Looking forward, ReXInTheWild establishes a necessary reality check for the burgeoning field of medical AI assistants. As companies race to integrate multimodal capabilities into electronic health records and telehealth platforms, this benchmark provides the first rigorous test of whether these systems can handle the messy reality of patient-generated content. The substantial gap between the best model (78%) and perfect performance (100%) indicates there's significant work ahead before AI can reliably assist with photo-based triage or diagnosis. Developers should treat ReXInTheWild as a mandatory validation step before deploying any VLM for clinical photo interpretation.

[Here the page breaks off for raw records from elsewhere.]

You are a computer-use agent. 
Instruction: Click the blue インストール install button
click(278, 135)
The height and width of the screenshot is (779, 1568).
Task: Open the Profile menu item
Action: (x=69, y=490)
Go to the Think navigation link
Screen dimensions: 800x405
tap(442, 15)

Frequently Asked Questions

What is the ReXInTheWild benchmark?

ReXInTheWild is a benchmark dataset containing 955 clinician-verified multiple-choice questions based on 484 real medical photographs sourced from biomedical literature. It tests vision-language models' ability to interpret everyday clinical photos that combine natural image understanding with medical reasoning—exactly the type of images patients send during telemedicine consultations.

Why did MedGemma perform so poorly compared to general models?

MedGemma, a model specifically fine-tuned on medical data, achieved only 37% accuracy compared to Gemini-3's 78%. The researchers suggest this is because MedGemma was trained primarily on formal medical imaging (like X-rays and pathology slides) rather than diverse photographic examples. General-purpose VLMs have seen more varied visual data during pretraining, giving them better foundational abilities to handle the lighting, angles, and quality variations in patient photos.

How can developers use ReXInTheWild to improve their models?

Developers can use the benchmark both for evaluation and for targeted improvement. The error categorization (geometric, knowledge, reasoning, and comprehension errors) provides specific areas to address. Teams can fine-tune models on the ReXInTheWild training split, use the error analysis to identify weak points, and implement targeted data augmentation—particularly adding more varied photographic conditions to training data for geometric robustness.

Is 78% accuracy sufficient for clinical use?

No, 78% accuracy is insufficient for autonomous clinical decision-making where errors could harm patients. However, it represents a strong baseline that could potentially support clinicians as a second opinion or triage tool. The benchmark shows current models have significant room for improvement before they can be trusted with high-stakes medical interpretation of patient photos.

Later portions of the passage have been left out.